Quase todo conteúdo de educação financeira que você encontra por aí assume uma coisa: que você tem CLT e salário fixo no fim do mês. Mas e quando o faturamento oscila, o pagamento atrasa e o décimo terceiro simplesmente não existe? Empreendedoras, freelas e MEIs precisam de uma abordagem financeira própria — porque o salário fixo não existe quando o que entra todo mês muda.
Por que autônomas precisam de uma abordagem própria?
Viver de trabalho autônomo é libertador — e ao mesmo tempo financeiramente imprevisível. Há pelo menos quatro pontos que tornam a vida financeira de uma autônoma diferente de quem tem carteira assinada:
- Renda irregular: um mês fatura R$ 8 mil, no outro R$ 3 mil.
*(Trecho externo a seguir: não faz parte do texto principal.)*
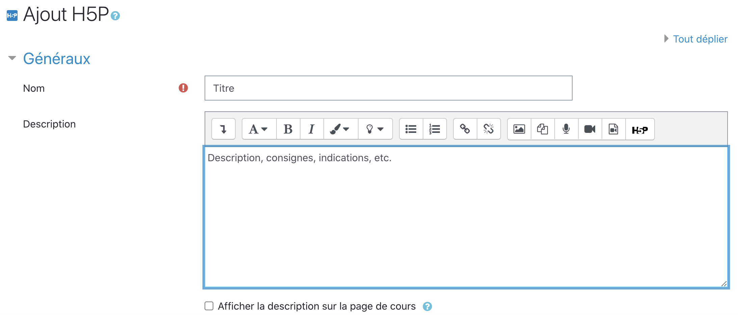Screen dimensions: 738x315
Task: Insert a numbered list
Action: pos(434,129)
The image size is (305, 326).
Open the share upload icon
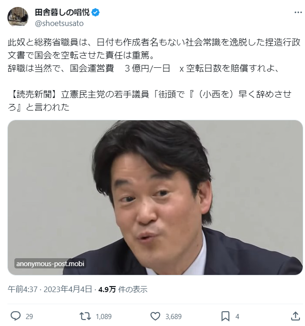pyautogui.click(x=295, y=316)
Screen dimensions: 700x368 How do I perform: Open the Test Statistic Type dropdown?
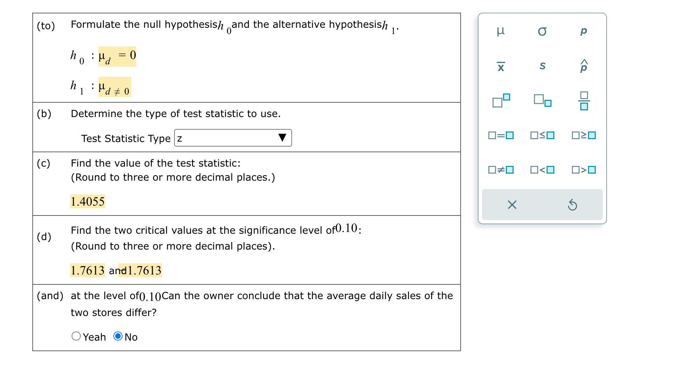coord(233,138)
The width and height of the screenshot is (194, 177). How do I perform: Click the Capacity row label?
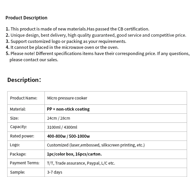point(18,127)
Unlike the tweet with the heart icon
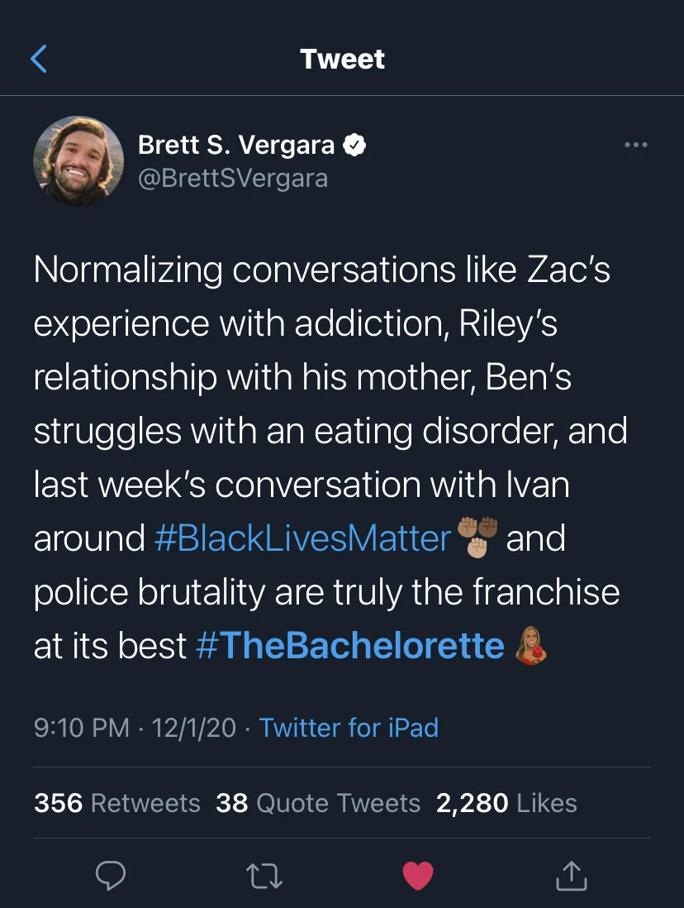The width and height of the screenshot is (684, 908). (417, 876)
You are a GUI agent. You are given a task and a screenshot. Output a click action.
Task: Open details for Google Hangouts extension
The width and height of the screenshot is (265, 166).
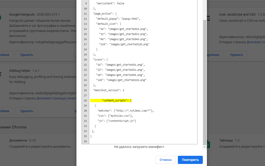5,55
Sem salário fixo, não dá pra planejar gastos como se o valor fosse sempre o mesmo.
- Sem benefícios tradicionais: nada de 13º, férias remuneradas, FGTS ou INSS pago pelo empregador — quem é autônoma constrói tudo isso sozinha.
- Mistura de pessoa física e jurídica: a conta bancária é uma só, mas o dinheiro que entra é mistura de faturamento, pró-labore e receita pessoal.
- Dificuldade de planejamento mensal tradicional: spreadsheets de "50% salário fixo, 30% gastos fixos, 20% lazer" não funcionam quando o salário não é fixo.
O resultado? Muitas autônomas talentosas ficam travadas não por falta de renda, mas por falta de estrutura financeira que respeite a realidade do trabalho autônomo.
3 passos práticos para começar
A boa notícia é que organizar as finanças como autônoma não é mágica — é sequência. Três passos resolvem a maior parte da bagunça:
1. Separe renda pessoal da renda do negócio
O primeiro passo é parar de misturar tudo na mesma conta. Abra uma conta PJ e use-a exclusivamente para receber pagamentos de clientes e pagar contas do negócio (software, equipamento, contador, anúncios). Defina um pró-labore fixo mensal — pode ser R$ 3 mil, R$ 5 mil, o quanto fizer sentido no seu momento — e transfira esse valor todo mês para sua conta pessoal. O que sobra na conta PJ é lucro: reinvestimento no negócio, distribuição ou reserva.
Esse corte simples transforma a relação com o dinheiro. Você passa a ter um salário mensal previsível (seu pró-labore) e o restante do faturamento vira decisão estratégica, não mistura com o gasto do dia a dia.
2. Monte uma reserva de emergência
Autônomas não têm estabilidade garantida — então reserva de emergência não é luxo, é sobrevivência. A recomendação para autônomas é guardar entre 6 e 12 meses de despesas pessoais E do negócio, porque um mês sem cliente ou um problema de saúde pode significar duas pontas paradas ao mesmo tempo. Se quiser um guia detalhado de como começar, leia nosso guia completo de reserva de emergência.
O lugar ideal para guardar essa reserva é um CDB de liquidez diária ou Tesouro Selic — algo que renda pelo menos o CDI sem bloquear seu acesso quando você precisar.
3. Planeje impostos trimestralmente
Esse é o passo que mais pega autônoma de surpresa. MEI paga o DAS mensalmente (cerca de R$ 70), mas se você fatura acima do limite do MEI e está no Simples Nacional, as obrigações fiscais vêm em ondas trimestrais — e o vencimento cai em abril, julho, outubro e janeiro. Quem não separou dinheiro ao longo do ano entra em pânico toda vez.
A solução é simples: separe uma porcentagem fixa de cada recebimento — geralmente entre 6% e 15%, dependendo do regime — para uma subconta "Impostos". Quando abril chegar, o dinheiro já está lá, sem stress.